The silence persisted a while longer and then she said, quite out of the blue, ‘Have you met Harry?’

‘What?’ I said.

‘Harry, he’s the boy who wrote the play. Didn’t you meet him earlier today?’

‘I didn’t meet anyone,’ I said dolefully. ‘Bel told me to stay out of the way. I think she’d have locked me in the cellar if she could.’

‘Oh. Well, then, you have to come and meet him now,’ she said. ‘He’s so funny and clever and kind. I just know you’ll like him.’

Perhaps I was wrong to go immediately on the defensive; but a fellow doesn’t go ten rounds with Patsy Olé without learning a thing or two about the darker workings of the female mind. Suddenly she seemed far too animated. Could it be that her Balkan upbringing had not stretched as far as the protocol of torrid love affairs? Could it be that this Harry and his wretched play had so dazzled her that our tender moment together in the Folly had flown right out of her head?

‘I won’t,’ I volunteered.

‘What?’

‘I won’t like him,’ I said. ‘This Harry person.’

She laughed a sparkling laugh. ‘Don’t be silly! I’m positive you will. Anyway, you can’t hide away in here all night.’ She grabbed my wrist and, without looking me in the eye, pulled me to my feet. With a mounting sense of doom I found myself being tugged down the hallway, like an old dog being dragged off to the vet.

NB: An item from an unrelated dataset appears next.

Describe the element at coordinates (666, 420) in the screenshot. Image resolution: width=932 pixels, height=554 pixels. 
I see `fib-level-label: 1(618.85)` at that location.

Father’s portrait had been reinstated just outside the recital room, with a plaque underneath it that read Ralph Hythloday Centre for the Arts , as if it had all been his idea. He looked trapped: our eyes met briefly, helplessly, as Mirela led me back to the party.

Inside the company had thinned out a little. Mother was holding court to a brace of journalists with her back to us just inside the door. The red-faced gent had gotten even redder; he stood with his cohorts in a ragged semi-circle around the piano, belting out some awful show-tune. Behind them, MacGillyguddy was peering into the old dumb waiter.